Background
Natural proteins are highly optimized for function but are often difficult to produce at scales suitable for biotechnological applications due to poor expression in heterologous systems, limited solubility, and temperature sensitivity. Therefore, a general approach to improve the physical properties of natural proteins while maintaining their functionality is needed, which can be broadly applied to protein-based technologies.
On January 9, 2024, researchers from the Institute for Protein Design at the University of Washington published a study titled "Improving Protein Expression, Stability, and Function with ProteinMPNN" in the Journal of the American Chemical Society. The study demonstrated that the deep neural network ProteinMPNN tool provides a path to increase protein expression, stability, and function. For myoglobin and tobacco etch virus (TEV) protease, designs with improved expression, increased melting temperature, and improved function were generated. For TEV protease, multiple designs with higher catalytic activity compared to the parent sequence and previously reported TEV variants were identified. This approach should have broad application in the future to improve the expression, stability, and function of important biotechnological proteins.
Protein stabilization using ProteinMPNN
The design space was chosen to preserve the protein's native function by fixing the amino acid properties of residues close to the ligand and those that are highly conserved in multiple sequence alignments. The protein backbone structure and fixed position information were input into ProteinMPNN to generate novel amino acid sequences that could fold into the input structure. The backbone structure of the loop region can optionally be reshaped using RoseTTAfold joint mapping to further idealize the input protein.
Design of myoglobin variants with improved stability
The authors applied the above-described ProteinMPNN design approach using the crystal structure of human myoglobin nMb. Seventeen positions around the heme ligand in the heme-bound structure were fixed to maintain the oxygen-binding function of myoglobin. Sixty sequences were generated using ProteinMPNN and evaluated for their potential to reproduce the myoglobin backbone coordinates using AlphaFold2 single sequence prediction. The authors also explored limited backbone redesign of less ordered regions to further stabilize the protein. These less conserved loop regions were selected and the RoseTTAFold technique was used for backbone remodeling, generating two different sets of structural remodeling designs: one set redesigned the region connecting helices E and F, and the other set additionally included the CD loop region. From these remodeled backbones, sequence design was again performed using ProteinMPNN, with the heme-binding site remaining unchanged as described above.
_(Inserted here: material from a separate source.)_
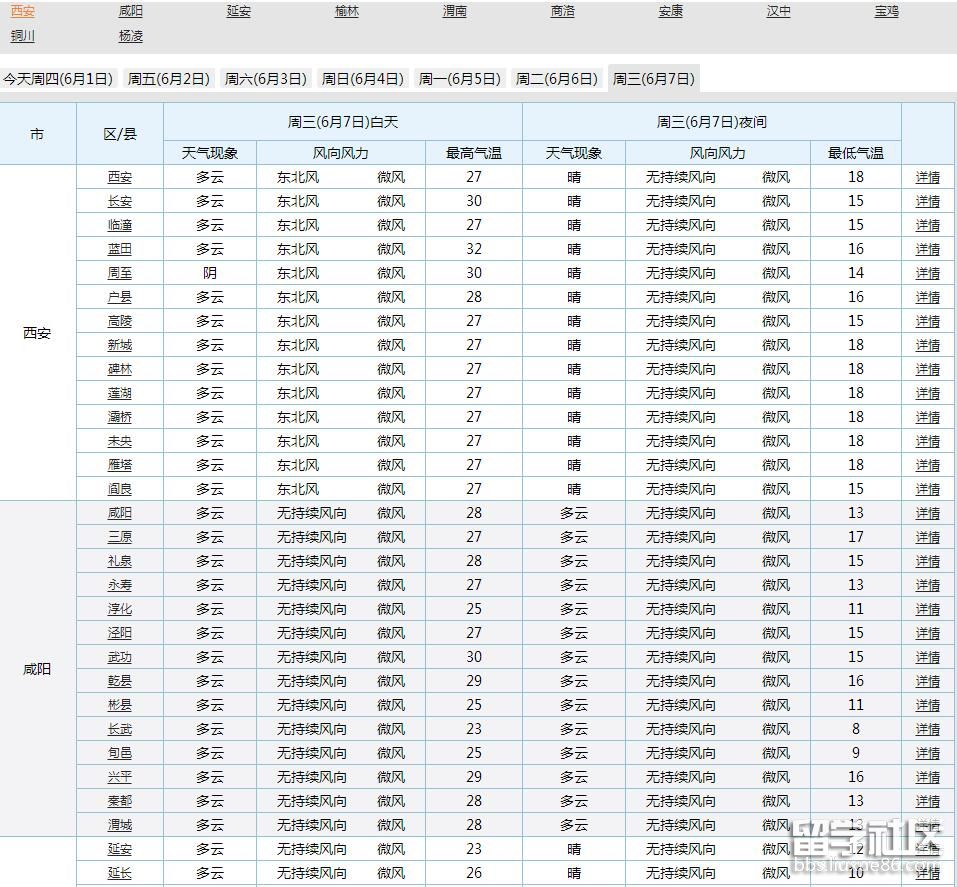
Task: Visit the 渭南 city weather page
Action: pyautogui.click(x=454, y=11)
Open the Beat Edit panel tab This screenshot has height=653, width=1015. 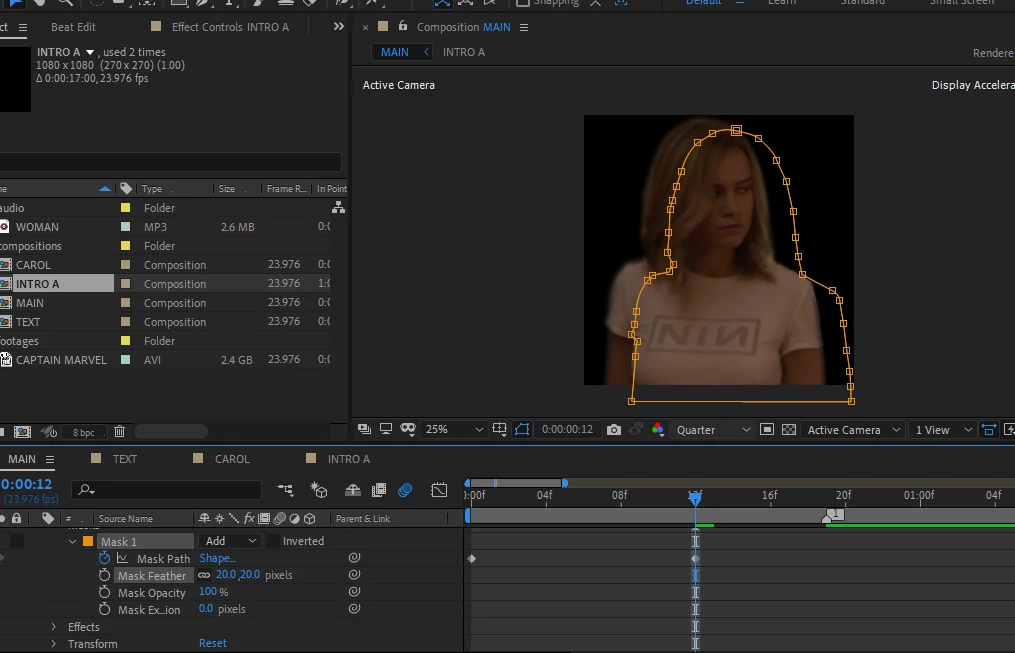tap(73, 27)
Synthetic genes encoding the designed and parental sequences were synthesized and expressed in Escherichia coli. Thirteen of the 20 designs (up to 4.1-fold) achieved higher total soluble protein yields than native myoglobin. Eight designs had higher melting temperatures than native myoglobin, and six of these remained fully folded at 95°C (native myoglobin melts at 80°C). dnMb19, generated using a more aggressive backbone remodeling strategy, exhibited significantly greater thermal stability for heme binding compared to native myoglobin. RoseTTAFold, combined with the power of mapping technology and ProteinMPNN, accurately remodeled the native protein backbone, simultaneously improving solubility, thermal stability, and functional stability.
Design of TEV protease variants with improved stability and catalytic activity
By applying this design strategy to the tobacco etch virus (TEV) cysteine protease, an enzyme used to specifically remove purification tags from recombinant proteins, the utility of ProteinMPNN sequence design for enzyme stabilization was explored. Four different designs were generated, fixing only the amino acid identities of active site residues and residues that are highly conserved within the TEV protease family. Backbone redesign was then performed in regions less conserved within the TEV protease family.
A total of 144 sequences were generated using ProteinMPNN. 134 of the 144 designs were expressed in a soluble form and eluted as monomers by SEC. 129 of the 144 designs exhibited higher soluble expression levels than TEVd. 64 designs exhibited substrate peptide cleavage activity, and designs that did not fix conserved residues had increased expression levels but lacked functional activity. Enzyme catalytic activity assays revealed that hyperTEV60 retained 90% of its original cleavage activity, while TEVd was reduced to 15% of its original activity, indicating that the stability of the designed TVEs was significantly improved.
Microsecond molecular dynamics (MD) simulations of the TEV-peptide complex were performed to investigate the effects of the introduced mutations on overall protein dynamics. Compared to TEVd, widespread rigidification of loop regions distributed throughout the structure was observed in the designed variants. This backbone rigidification in distal regions not directly involved in substrate binding may be associated with allosteric improvements in substrate binding, as reflected by a two- to three-fold decrease in the K m values measured for the designed variants.
Summarize
This study demonstrates that ProteinMPNN can be used to improve the expression, stability, and function of native proteins, guided by existing sequence and structural information. While the optimal number of residues to maintain (or perhaps enhance) function may have to be determined empirically in each case, this procedure is straightforward, facilitated by ProteinMPNN's computational efficiency and ease of use, and requires testing far fewer variants than typical experimental screens. This technology may have broad future applications in protein expression.